Vale procurar avaliação quando o sono ruim persiste por mais de três meses, quando existe ronco alto, pausas na respiração ou sonolência diurna importante, quando você acorda várias vezes na madrugada, quando o sono ruim afeta trabalho e humor, e quando a melatonina não resolveu. Também vale a consulta antes de iniciar melatonina em crianças e em quem usa outras medicações de uso contínuo.


Conclusão

A melatonina funciona, mas não para o que a maioria das pessoas espera dela.
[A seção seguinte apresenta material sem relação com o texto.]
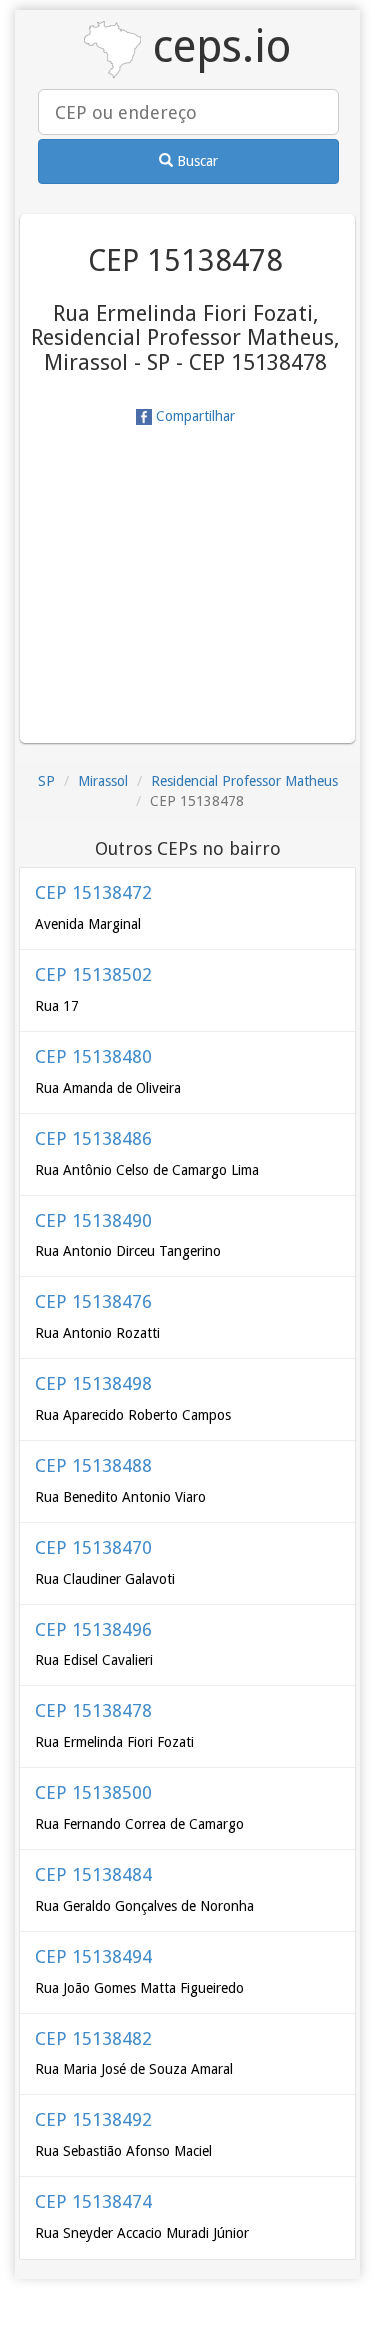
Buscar (195, 161)
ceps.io (216, 46)
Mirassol (103, 781)
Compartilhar (193, 416)
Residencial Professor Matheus (244, 781)
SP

Ela é um ajustador de relógio biológico, com melhor evidência no atraso de fase do sono, no jet lag, no trabalho em turnos e em crianças com transtorno do neurodesenvolvimento, e com papel limitado na insônia crônica do adulto. O horário de administração importa mais que a dose, e no Brasil a Anvisa autorizou como suplemento apenas até 0,21 mg por dia, para maiores de 19 anos. Antes de assumir que o problema é falta de melatonina, vale afastar as causas de sono ruim que ela não trata, principalmente a apneia do sono.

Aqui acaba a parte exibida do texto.